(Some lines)

===============

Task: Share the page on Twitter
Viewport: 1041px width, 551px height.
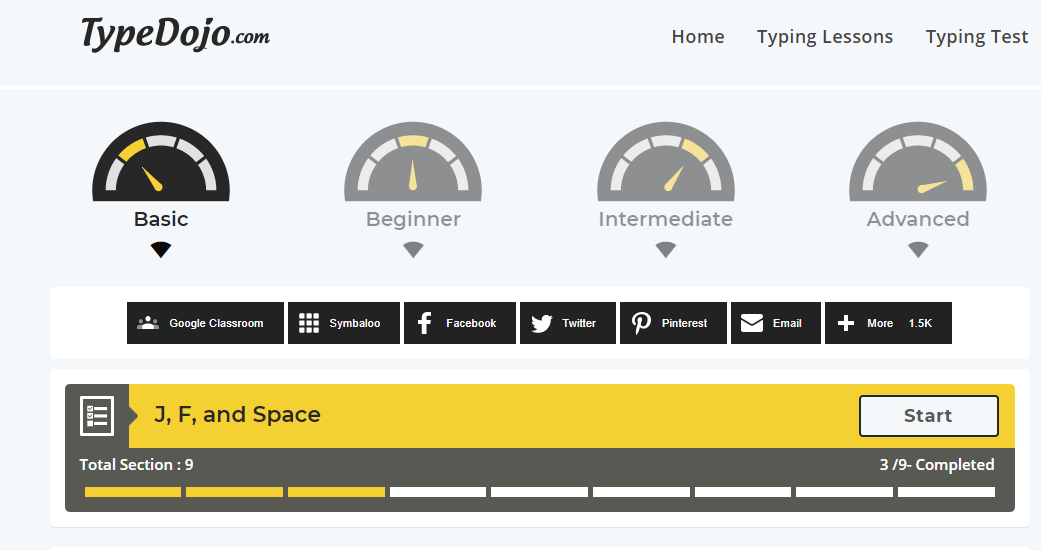Action: 568,323
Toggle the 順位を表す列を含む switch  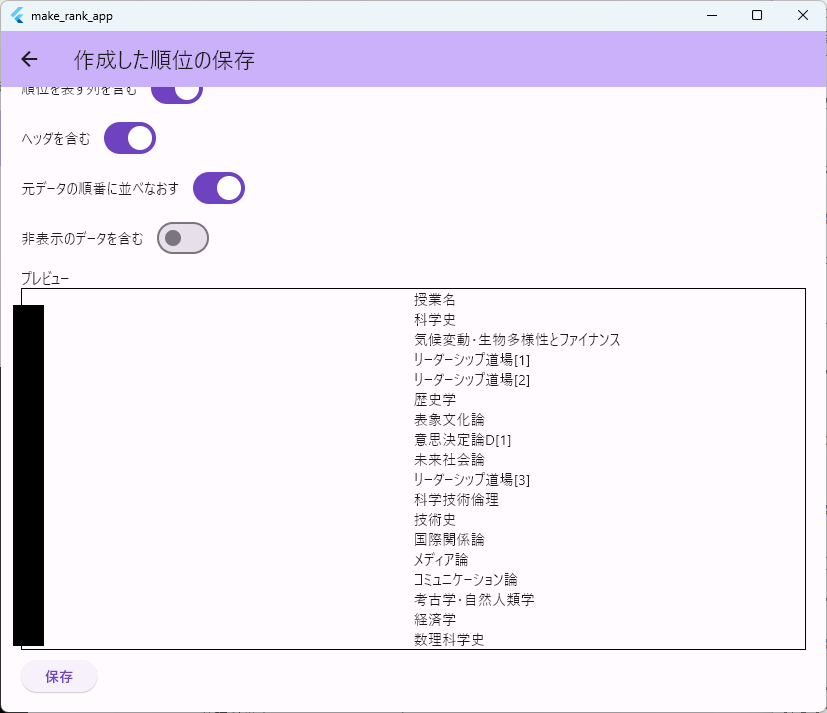(x=177, y=94)
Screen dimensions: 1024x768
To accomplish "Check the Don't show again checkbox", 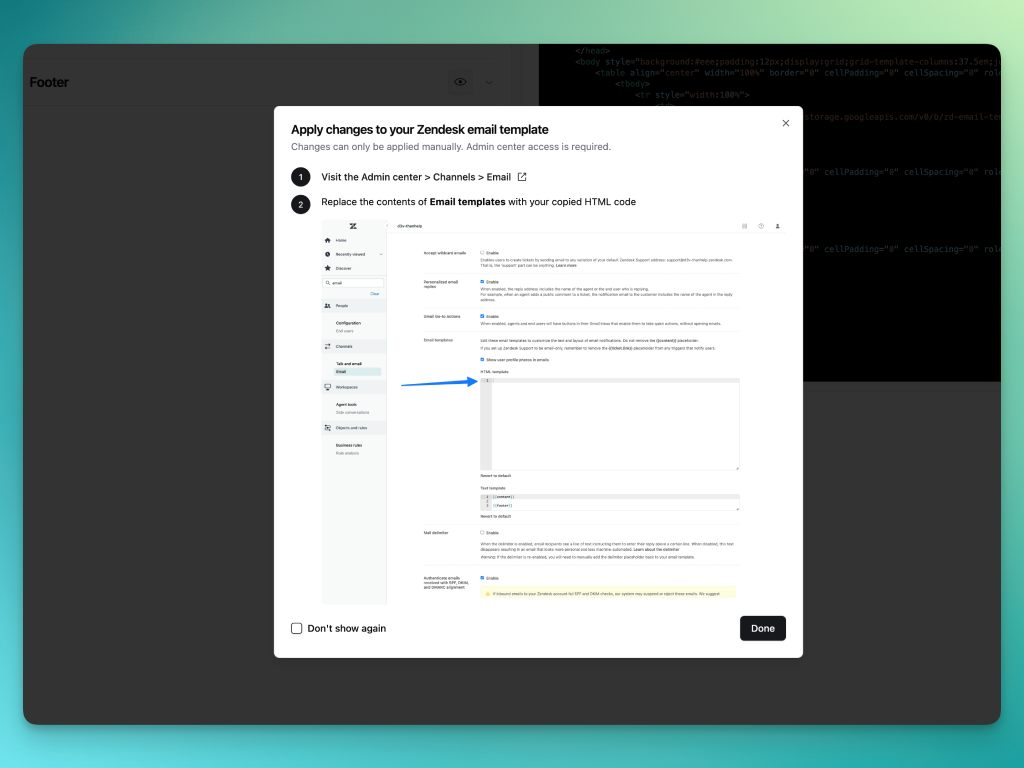I will 297,628.
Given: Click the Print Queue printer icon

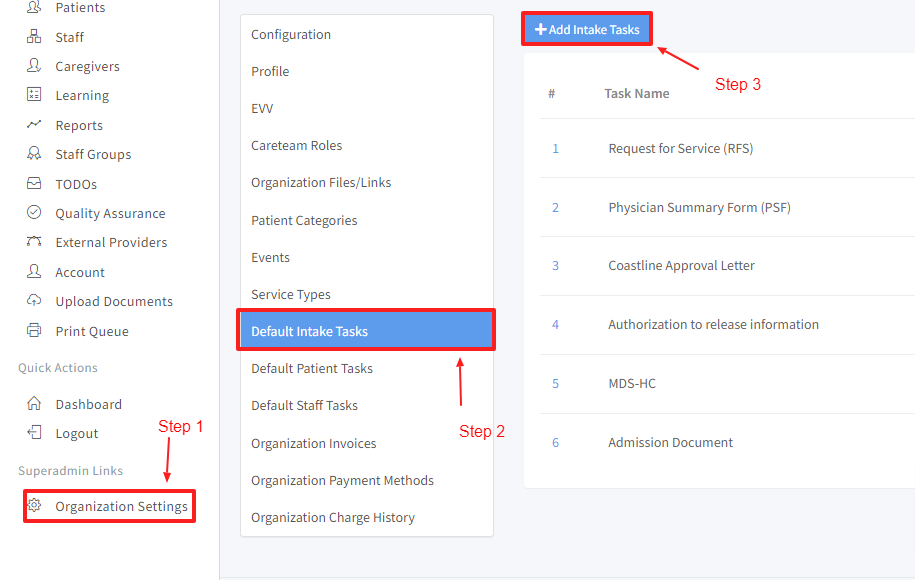Looking at the screenshot, I should tap(34, 331).
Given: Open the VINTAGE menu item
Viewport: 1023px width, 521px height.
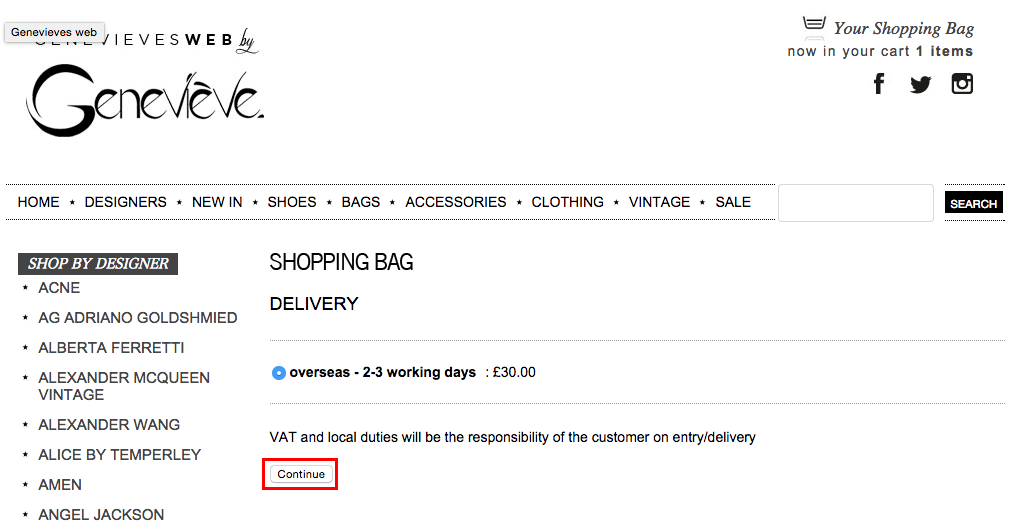Looking at the screenshot, I should pos(659,202).
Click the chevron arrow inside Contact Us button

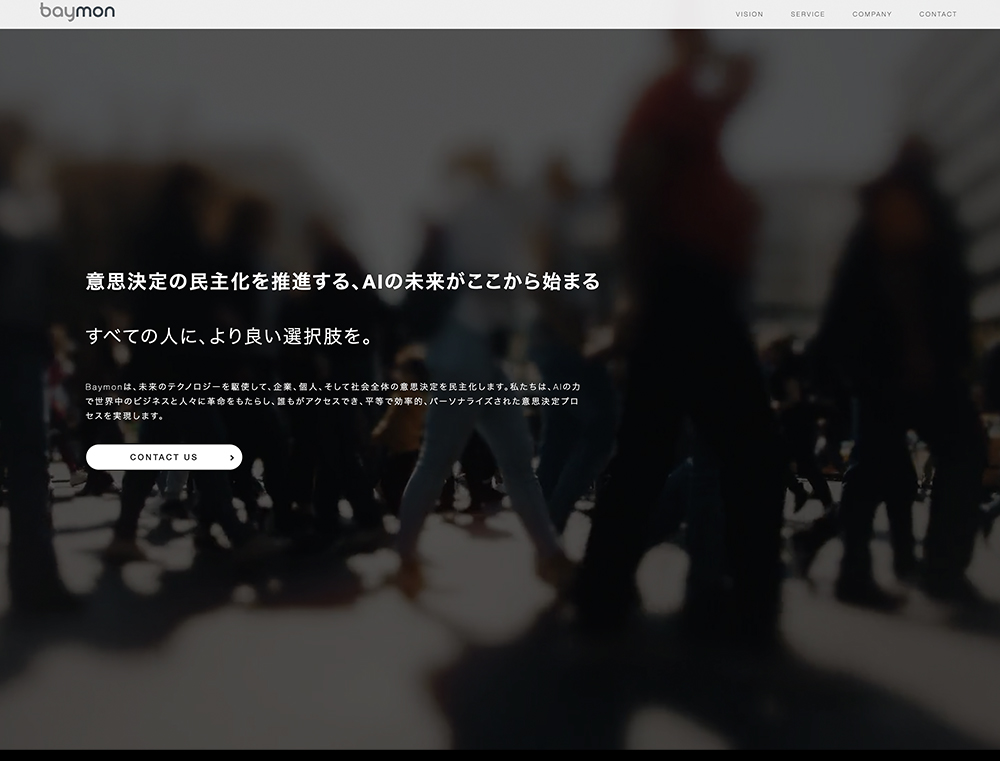click(x=232, y=458)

===============

Which of the lines above contain the word "width"? Gather each one and copy it out in full.

Solution ->
Viewport: 1041px width, 551px height.
Viewport: 1023px width, 521px height.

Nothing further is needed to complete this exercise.